BEGIN Extracted information

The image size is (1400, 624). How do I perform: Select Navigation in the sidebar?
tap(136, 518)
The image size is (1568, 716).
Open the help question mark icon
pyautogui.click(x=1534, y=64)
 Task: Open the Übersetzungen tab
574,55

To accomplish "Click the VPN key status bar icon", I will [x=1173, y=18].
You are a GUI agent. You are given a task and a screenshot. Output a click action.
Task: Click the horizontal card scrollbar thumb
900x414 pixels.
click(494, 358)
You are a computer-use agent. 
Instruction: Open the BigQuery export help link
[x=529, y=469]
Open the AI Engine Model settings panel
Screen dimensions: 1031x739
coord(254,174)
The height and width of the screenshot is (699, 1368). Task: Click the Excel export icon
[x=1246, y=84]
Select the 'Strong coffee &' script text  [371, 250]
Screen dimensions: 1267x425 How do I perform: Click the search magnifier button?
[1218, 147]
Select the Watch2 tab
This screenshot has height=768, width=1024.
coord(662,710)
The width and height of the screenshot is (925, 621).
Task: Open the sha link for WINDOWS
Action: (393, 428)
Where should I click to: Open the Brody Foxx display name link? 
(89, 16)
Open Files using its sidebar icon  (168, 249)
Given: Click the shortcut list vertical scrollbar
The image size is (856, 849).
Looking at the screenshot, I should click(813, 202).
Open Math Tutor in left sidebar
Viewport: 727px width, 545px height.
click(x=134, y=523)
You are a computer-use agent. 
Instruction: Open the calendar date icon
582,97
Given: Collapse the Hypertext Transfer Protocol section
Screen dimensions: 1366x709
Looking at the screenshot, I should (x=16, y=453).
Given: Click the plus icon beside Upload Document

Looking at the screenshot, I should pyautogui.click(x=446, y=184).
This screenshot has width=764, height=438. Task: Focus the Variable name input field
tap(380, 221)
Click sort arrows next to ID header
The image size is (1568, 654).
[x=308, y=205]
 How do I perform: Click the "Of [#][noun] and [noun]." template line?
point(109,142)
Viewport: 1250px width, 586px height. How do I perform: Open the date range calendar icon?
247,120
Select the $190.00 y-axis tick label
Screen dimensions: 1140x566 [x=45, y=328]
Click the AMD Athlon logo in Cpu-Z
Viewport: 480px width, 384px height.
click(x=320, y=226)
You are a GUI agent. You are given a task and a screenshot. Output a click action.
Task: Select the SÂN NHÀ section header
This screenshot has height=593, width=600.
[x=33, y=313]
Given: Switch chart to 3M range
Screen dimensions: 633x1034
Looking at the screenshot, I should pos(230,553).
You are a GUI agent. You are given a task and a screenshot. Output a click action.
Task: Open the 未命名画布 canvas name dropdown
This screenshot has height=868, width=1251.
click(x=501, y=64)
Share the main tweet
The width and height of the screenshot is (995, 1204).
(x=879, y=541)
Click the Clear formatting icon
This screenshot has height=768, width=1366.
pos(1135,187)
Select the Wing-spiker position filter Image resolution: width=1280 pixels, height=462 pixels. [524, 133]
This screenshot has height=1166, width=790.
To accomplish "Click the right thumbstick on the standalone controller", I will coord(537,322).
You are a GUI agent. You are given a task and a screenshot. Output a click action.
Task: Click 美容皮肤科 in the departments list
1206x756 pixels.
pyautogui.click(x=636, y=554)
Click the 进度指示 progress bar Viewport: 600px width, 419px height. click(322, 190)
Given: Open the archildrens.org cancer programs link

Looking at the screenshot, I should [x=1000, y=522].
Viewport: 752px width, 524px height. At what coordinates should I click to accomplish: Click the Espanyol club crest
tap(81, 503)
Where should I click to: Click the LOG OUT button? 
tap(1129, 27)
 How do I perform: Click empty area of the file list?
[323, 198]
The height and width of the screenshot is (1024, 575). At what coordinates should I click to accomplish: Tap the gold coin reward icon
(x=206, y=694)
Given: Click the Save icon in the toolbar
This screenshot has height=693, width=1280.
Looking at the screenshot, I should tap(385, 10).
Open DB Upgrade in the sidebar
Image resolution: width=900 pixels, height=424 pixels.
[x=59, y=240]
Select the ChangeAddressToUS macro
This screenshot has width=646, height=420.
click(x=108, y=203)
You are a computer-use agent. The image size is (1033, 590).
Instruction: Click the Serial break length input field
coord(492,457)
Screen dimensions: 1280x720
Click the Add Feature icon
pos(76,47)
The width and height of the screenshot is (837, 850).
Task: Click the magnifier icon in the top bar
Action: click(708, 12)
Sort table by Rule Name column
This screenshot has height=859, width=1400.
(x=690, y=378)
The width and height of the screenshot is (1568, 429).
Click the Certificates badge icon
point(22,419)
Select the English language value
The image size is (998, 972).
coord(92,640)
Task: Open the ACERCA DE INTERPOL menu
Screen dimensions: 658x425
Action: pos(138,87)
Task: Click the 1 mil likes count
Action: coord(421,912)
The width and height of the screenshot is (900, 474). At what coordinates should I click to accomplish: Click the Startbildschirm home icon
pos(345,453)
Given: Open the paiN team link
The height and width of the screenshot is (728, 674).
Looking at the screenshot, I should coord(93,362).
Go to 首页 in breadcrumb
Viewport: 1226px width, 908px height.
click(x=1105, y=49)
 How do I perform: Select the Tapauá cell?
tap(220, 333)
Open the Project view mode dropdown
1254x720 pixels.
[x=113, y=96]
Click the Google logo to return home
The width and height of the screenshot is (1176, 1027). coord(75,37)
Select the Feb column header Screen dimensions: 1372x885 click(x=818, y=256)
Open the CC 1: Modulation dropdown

END Extracted information

## What to work on
Line by line, copy the entries above exactly as they appear.

## Result for this exercise
The image size is (1400, 624). How do I perform: Select Navigation in the sidebar?
tap(136, 518)
The image size is (1568, 716).
Open the help question mark icon
pyautogui.click(x=1534, y=64)
 Task: Open the Übersetzungen tab
574,55

To accomplish "Click the VPN key status bar icon", I will [x=1173, y=18].
You are a GUI agent. You are given a task and a screenshot. Output a click action.
Task: Click the horizontal card scrollbar thumb
900x414 pixels.
click(494, 358)
You are a computer-use agent. 
Instruction: Open the BigQuery export help link
[x=529, y=469]
Open the AI Engine Model settings panel
Screen dimensions: 1031x739
coord(254,174)
The height and width of the screenshot is (699, 1368). Task: Click the Excel export icon
[x=1246, y=84]
Select the 'Strong coffee &' script text  [371, 250]
Screen dimensions: 1267x425 How do I perform: Click the search magnifier button?
[1218, 147]
Select the Watch2 tab
This screenshot has height=768, width=1024.
coord(662,710)
The width and height of the screenshot is (925, 621).
Task: Open the sha link for WINDOWS
Action: (393, 428)
Where should I click to: Open the Brody Foxx display name link? 
(89, 16)
Open Files using its sidebar icon  (168, 249)
Given: Click the shortcut list vertical scrollbar
The image size is (856, 849).
Looking at the screenshot, I should click(813, 202).
Open Math Tutor in left sidebar
Viewport: 727px width, 545px height.
click(x=134, y=523)
You are a computer-use agent. 
Instruction: Open the calendar date icon
582,97
Given: Collapse the Hypertext Transfer Protocol section
Screen dimensions: 1366x709
Looking at the screenshot, I should (x=16, y=453).
Given: Click the plus icon beside Upload Document

Looking at the screenshot, I should pyautogui.click(x=446, y=184).
This screenshot has width=764, height=438. Task: Focus the Variable name input field
tap(380, 221)
Click sort arrows next to ID header
The image size is (1568, 654).
[x=308, y=205]
 How do I perform: Click the "Of [#][noun] and [noun]." template line?
point(109,142)
Viewport: 1250px width, 586px height. How do I perform: Open the date range calendar icon?
247,120
Select the $190.00 y-axis tick label
Screen dimensions: 1140x566 [x=45, y=328]
Click the AMD Athlon logo in Cpu-Z
Viewport: 480px width, 384px height.
click(x=320, y=226)
You are a GUI agent. You are given a task and a screenshot. Output a click action.
Task: Select the SÂN NHÀ section header
This screenshot has height=593, width=600.
[x=33, y=313]
Given: Switch chart to 3M range
Screen dimensions: 633x1034
Looking at the screenshot, I should pos(230,553).
You are a GUI agent. You are given a task and a screenshot. Output a click action.
Task: Open the 未命名画布 canvas name dropdown
This screenshot has height=868, width=1251.
click(x=501, y=64)
Share the main tweet
The width and height of the screenshot is (995, 1204).
(x=879, y=541)
Click the Clear formatting icon
This screenshot has height=768, width=1366.
pos(1135,187)
Select the Wing-spiker position filter Image resolution: width=1280 pixels, height=462 pixels. [524, 133]
This screenshot has height=1166, width=790.
To accomplish "Click the right thumbstick on the standalone controller", I will coord(537,322).
You are a GUI agent. You are given a task and a screenshot. Output a click action.
Task: Click 美容皮肤科 in the departments list
1206x756 pixels.
pyautogui.click(x=636, y=554)
Click the 进度指示 progress bar Viewport: 600px width, 419px height. click(322, 190)
Given: Open the archildrens.org cancer programs link

Looking at the screenshot, I should [x=1000, y=522].
Viewport: 752px width, 524px height. At what coordinates should I click to accomplish: Click the Espanyol club crest
tap(81, 503)
Where should I click to: Click the LOG OUT button? 
tap(1129, 27)
 How do I perform: Click empty area of the file list?
[323, 198]
The height and width of the screenshot is (1024, 575). At what coordinates should I click to accomplish: Tap the gold coin reward icon
(x=206, y=694)
Given: Click the Save icon in the toolbar
This screenshot has height=693, width=1280.
Looking at the screenshot, I should tap(385, 10).
Open DB Upgrade in the sidebar
Image resolution: width=900 pixels, height=424 pixels.
[x=59, y=240]
Select the ChangeAddressToUS macro
This screenshot has width=646, height=420.
click(x=108, y=203)
You are a computer-use agent. The image size is (1033, 590).
Instruction: Click the Serial break length input field
coord(492,457)
Screen dimensions: 1280x720
Click the Add Feature icon
pos(76,47)
The width and height of the screenshot is (837, 850).
Task: Click the magnifier icon in the top bar
Action: click(708, 12)
Sort table by Rule Name column
This screenshot has height=859, width=1400.
(x=690, y=378)
The width and height of the screenshot is (1568, 429).
Click the Certificates badge icon
point(22,419)
Select the English language value
The image size is (998, 972).
coord(92,640)
Task: Open the ACERCA DE INTERPOL menu
Screen dimensions: 658x425
Action: pos(138,87)
Task: Click the 1 mil likes count
Action: coord(421,912)
The width and height of the screenshot is (900, 474). At what coordinates should I click to accomplish: Click the Startbildschirm home icon
pos(345,453)
Given: Open the paiN team link
The height and width of the screenshot is (728, 674).
Looking at the screenshot, I should coord(93,362).
Go to 首页 in breadcrumb
Viewport: 1226px width, 908px height.
click(x=1105, y=49)
 How do I perform: Select the Tapauá cell?
tap(220, 333)
Open the Project view mode dropdown
1254x720 pixels.
[x=113, y=96]
Click the Google logo to return home
The width and height of the screenshot is (1176, 1027). coord(75,37)
Select the Feb column header Screen dimensions: 1372x885 click(x=818, y=256)
Open the CC 1: Modulation dropdown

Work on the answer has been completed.